This is not unusual for string matching requirements in VCL – sometimes, all we need are fixed strings, matched either as prefixes or for equality. If that’s the problem we need to solve, the full power of a regular expression engine seems to be a bit of overkill.

That’s where VMOD selector comes in. Like VMOD re2, VMOD selector provides objects called sets that are used in very similar ways:

import selector;

sub vcl_init {
      new backend_dispatch = selector.set();
      backend_dispatch.add("/foo/", backend=foo_backend);
      backend_dispatch.add("/bar/", backend=bar_backend);
      backend_dispatch.add("/baz/", backend=baz_backend);
      backend_dispatch.add("/quux/", backend=quux_backend);

      new host_matcher = selector.set();
      host_matcher.add("www.foo.com", backend=foo_backend);
      host_matcher.add("www.bar.com", backend=bar_backend);
      host_matcher.add("www.baz.com", backend=baz_backend);
}

But the strings added with VMOD selector’s .add() method are just plain strings. Regex metacharacters have no significance, nor does any other pattern matching syntax.

Sets in VMOD selector have two match methods: .match() is true of a string if it is equal to any string in the set, and .hasprefix() is true if the string has a prefix that equals a string in the set:

sub vcl_backend_fetch {
      # Choose the backend based on the Host header, if it matches,
      # otherwise based on the URL path prefix.
      if (host_matcher.match(bereq.http.Host)) {
              set bereq.backend = host_matcher.backend();
      }
      elsif (backend_dispatch.hasprefix(bereq.url)) {
              set bereq.backend = backend_dispatch.backend();
      }
}

But why bother with another VMOD? A regular expression library such as re2 can certainly express simple matches such as these. But VMOD selector has a couple of advantages, if the use case allows the limitation to fixed strings.
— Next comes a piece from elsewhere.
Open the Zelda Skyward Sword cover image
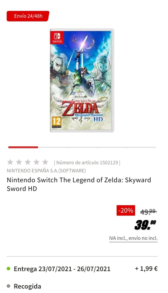Screen dimensions: 168x293 (x=82, y=80)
  • The implementation of VMOD selector is self-contained and does not require an external library (whereas VMOD re2 requires the re2 library).

  • The two match operations in VMOD selector are considerably faster than the corresponding operations with re2.

The performance advantage of VMOD selector exemplifies a common result of tradeoffs in software. Fixed strings are limited in expressiveness compared to regular expressions, but that makes faster algorithms possible.

  • VMOD selector’s .match() operation is implemented as lookup for a perfect hash, since the set of strings to be matched is fixed at VCL initialization time, and is never changed for the lifetime of the VCL instance. Hence a .match() invocation requires constant time, regardless of the size of the set.

  • The .prefix() operation is an efficient trie search. Similar to matches for re2 sets, the prefix match scans the string to be matched from left to right until the prefix is found, or the first non-matching character is encountered.

For use cases that require equality or prefix matches against sets of fixed strings, VMOD selector is the preferred choice.

Sets as arrays

In the examples above, we have seen that backends can be assigned to the strings in a set, making it possible to choose a backend for fetch based on the URL path or Host header; a common use case for VCL. Used this way, a set from either of the two VMODs functions as an associative array, mapping the matched string or pattern to other data.

The VMODs support mappings to other data types as well, including strings and integers. In the next example, string mappings are used for URL rewrites in addition to the backend assignment:

import selector;

sub vcl_init {
      # The associated string with version number must be
      # prefixed to the client URL for the backend apps.
      new host_matcher = selector.set();
      host_matcher.add("www.foo.com", backend=foo_backend,
                       string="/v1/foo");
      host_matcher.add("www.bar.com", backend=bar_backend,
                       string="/v2/bar");
      host_matcher.add("www.baz.com", backend=baz_backend,
                       string="/v1/baz");
      host_matcher.add("www.quux.com", backend=quux_backend,
                       string="/v2/quux");
}

sub vcl_backend_fetch {
      if (host_matcher.match(bereq.http.Host)) {
              # Set the backend and rewrite the URL.
              set bereq.backend = host_matcher.backend();
              set bereq.url = host_matcher.string() + bereq.url;
      }
}

In the example, when the Host header is www.foo.com, the code in vcl_backend_fetch assigns the backend and prepends the string /v1/foo to the URL path before the fetch.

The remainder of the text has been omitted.